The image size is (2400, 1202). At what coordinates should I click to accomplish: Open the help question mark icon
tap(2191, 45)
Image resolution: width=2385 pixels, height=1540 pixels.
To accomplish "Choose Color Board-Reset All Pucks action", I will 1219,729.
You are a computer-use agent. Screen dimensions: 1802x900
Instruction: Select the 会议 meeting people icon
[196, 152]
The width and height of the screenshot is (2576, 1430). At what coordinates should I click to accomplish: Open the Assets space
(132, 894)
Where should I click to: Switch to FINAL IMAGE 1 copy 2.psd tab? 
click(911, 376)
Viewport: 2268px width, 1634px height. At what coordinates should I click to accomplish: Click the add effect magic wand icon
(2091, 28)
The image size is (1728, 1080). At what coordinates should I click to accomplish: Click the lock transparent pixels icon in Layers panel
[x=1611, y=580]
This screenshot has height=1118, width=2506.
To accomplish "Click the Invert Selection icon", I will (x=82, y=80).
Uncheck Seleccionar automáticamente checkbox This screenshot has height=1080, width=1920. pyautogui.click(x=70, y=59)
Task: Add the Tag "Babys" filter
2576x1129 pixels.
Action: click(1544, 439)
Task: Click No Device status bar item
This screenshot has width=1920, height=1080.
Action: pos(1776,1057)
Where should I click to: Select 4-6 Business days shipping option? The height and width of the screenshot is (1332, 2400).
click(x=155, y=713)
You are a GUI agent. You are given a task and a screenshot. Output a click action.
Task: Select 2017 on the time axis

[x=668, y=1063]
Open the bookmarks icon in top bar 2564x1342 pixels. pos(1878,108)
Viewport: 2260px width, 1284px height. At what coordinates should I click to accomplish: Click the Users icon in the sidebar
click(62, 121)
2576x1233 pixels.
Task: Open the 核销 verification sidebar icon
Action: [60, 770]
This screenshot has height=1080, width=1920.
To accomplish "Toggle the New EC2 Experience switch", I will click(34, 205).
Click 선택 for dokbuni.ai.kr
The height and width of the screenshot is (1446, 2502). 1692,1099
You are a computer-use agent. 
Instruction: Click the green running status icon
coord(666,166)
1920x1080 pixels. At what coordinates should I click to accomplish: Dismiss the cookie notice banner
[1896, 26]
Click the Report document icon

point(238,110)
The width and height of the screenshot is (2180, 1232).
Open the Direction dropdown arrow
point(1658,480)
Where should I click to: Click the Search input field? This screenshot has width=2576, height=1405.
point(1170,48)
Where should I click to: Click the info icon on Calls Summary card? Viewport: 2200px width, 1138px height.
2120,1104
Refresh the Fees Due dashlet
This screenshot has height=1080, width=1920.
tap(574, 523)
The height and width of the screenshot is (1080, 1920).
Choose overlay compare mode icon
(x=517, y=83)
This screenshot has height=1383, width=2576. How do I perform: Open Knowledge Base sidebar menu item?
────────
** ACTIVITY **
Output the complete data exactly as written.

** SOLUTION BELOW **
The image size is (2400, 1202). At what coordinates should I click to accomplish: Open the help question mark icon
tap(2191, 45)
Image resolution: width=2385 pixels, height=1540 pixels.
To accomplish "Choose Color Board-Reset All Pucks action", I will 1219,729.
You are a computer-use agent. Screen dimensions: 1802x900
Instruction: Select the 会议 meeting people icon
[196, 152]
The width and height of the screenshot is (2576, 1430). At what coordinates should I click to accomplish: Open the Assets space
(132, 894)
Where should I click to: Switch to FINAL IMAGE 1 copy 2.psd tab? 
click(911, 376)
Viewport: 2268px width, 1634px height. At what coordinates should I click to accomplish: Click the add effect magic wand icon
(2091, 28)
The image size is (1728, 1080). At what coordinates should I click to accomplish: Click the lock transparent pixels icon in Layers panel
[x=1611, y=580]
This screenshot has height=1118, width=2506.
To accomplish "Click the Invert Selection icon", I will (x=82, y=80).
Uncheck Seleccionar automáticamente checkbox This screenshot has height=1080, width=1920. pyautogui.click(x=70, y=59)
Task: Add the Tag "Babys" filter
2576x1129 pixels.
Action: click(1544, 439)
Task: Click No Device status bar item
This screenshot has width=1920, height=1080.
Action: pos(1776,1057)
Where should I click to: Select 4-6 Business days shipping option? The height and width of the screenshot is (1332, 2400).
click(x=155, y=713)
You are a GUI agent. You are given a task and a screenshot. Output a click action.
Task: Select 2017 on the time axis

[x=668, y=1063]
Open the bookmarks icon in top bar 2564x1342 pixels. pos(1878,108)
Viewport: 2260px width, 1284px height. At what coordinates should I click to accomplish: Click the Users icon in the sidebar
click(62, 121)
2576x1233 pixels.
Task: Open the 核销 verification sidebar icon
Action: [60, 770]
This screenshot has height=1080, width=1920.
To accomplish "Toggle the New EC2 Experience switch", I will click(34, 205).
Click 선택 for dokbuni.ai.kr
The height and width of the screenshot is (1446, 2502). 1692,1099
You are a computer-use agent. 
Instruction: Click the green running status icon
coord(666,166)
1920x1080 pixels. At what coordinates should I click to accomplish: Dismiss the cookie notice banner
[1896, 26]
Click the Report document icon

point(238,110)
The width and height of the screenshot is (2180, 1232).
Open the Direction dropdown arrow
point(1658,480)
Where should I click to: Click the Search input field? This screenshot has width=2576, height=1405.
point(1170,48)
Where should I click to: Click the info icon on Calls Summary card? Viewport: 2200px width, 1138px height.
2120,1104
Refresh the Fees Due dashlet
This screenshot has height=1080, width=1920.
tap(574, 523)
The height and width of the screenshot is (1080, 1920).
Choose overlay compare mode icon
(x=517, y=83)
This screenshot has height=1383, width=2576. How do I perform: Open Knowledge Base sidebar menu item?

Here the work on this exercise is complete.